TASK DETAILS |
Please state how many lines in the records that follow include "agent", with no other output.

Stored data
· · · ·
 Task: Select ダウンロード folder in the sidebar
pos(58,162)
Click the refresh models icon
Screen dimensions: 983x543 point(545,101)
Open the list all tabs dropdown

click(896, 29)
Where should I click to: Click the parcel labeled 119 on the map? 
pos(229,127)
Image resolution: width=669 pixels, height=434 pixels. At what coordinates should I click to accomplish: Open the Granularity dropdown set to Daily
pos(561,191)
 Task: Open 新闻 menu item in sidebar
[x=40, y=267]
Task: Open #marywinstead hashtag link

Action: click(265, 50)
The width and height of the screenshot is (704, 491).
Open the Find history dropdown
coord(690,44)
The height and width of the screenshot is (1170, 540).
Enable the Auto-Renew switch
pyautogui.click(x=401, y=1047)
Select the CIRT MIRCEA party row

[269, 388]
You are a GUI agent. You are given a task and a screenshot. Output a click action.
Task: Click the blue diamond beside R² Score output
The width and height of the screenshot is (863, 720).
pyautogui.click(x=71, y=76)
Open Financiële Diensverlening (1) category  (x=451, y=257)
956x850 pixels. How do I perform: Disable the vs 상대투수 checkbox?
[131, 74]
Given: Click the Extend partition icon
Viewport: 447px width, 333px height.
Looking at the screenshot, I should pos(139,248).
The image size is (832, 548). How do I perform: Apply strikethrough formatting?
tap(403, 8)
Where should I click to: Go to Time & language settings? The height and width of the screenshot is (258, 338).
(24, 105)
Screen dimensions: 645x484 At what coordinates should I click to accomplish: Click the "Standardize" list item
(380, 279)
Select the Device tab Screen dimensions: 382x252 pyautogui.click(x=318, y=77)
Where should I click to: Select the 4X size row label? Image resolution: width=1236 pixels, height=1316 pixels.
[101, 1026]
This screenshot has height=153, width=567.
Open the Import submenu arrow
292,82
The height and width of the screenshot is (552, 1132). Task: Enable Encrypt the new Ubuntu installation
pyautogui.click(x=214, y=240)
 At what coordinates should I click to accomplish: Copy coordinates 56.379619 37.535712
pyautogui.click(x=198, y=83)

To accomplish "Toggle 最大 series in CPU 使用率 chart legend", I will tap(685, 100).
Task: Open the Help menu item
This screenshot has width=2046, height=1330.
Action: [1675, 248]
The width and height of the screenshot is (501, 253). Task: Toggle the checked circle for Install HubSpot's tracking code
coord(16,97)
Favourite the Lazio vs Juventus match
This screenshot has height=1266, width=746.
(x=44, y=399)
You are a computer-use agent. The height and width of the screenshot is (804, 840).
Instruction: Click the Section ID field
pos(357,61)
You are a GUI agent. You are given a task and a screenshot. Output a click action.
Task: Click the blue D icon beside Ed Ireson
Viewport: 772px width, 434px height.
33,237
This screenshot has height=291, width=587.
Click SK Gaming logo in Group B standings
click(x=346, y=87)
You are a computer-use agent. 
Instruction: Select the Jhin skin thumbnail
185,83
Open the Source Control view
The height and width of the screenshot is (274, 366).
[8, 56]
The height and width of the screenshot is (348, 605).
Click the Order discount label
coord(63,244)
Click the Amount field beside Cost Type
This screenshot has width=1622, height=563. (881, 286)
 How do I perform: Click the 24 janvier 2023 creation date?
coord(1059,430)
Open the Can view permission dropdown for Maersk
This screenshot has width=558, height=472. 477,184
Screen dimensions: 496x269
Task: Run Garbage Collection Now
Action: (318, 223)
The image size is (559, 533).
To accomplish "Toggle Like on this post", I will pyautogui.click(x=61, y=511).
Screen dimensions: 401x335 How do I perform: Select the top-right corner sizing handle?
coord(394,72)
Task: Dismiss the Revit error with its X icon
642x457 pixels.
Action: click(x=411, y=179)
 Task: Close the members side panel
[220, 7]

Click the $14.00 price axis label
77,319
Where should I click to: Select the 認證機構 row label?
· · · ·
ANSWER FOR THE TASK |
4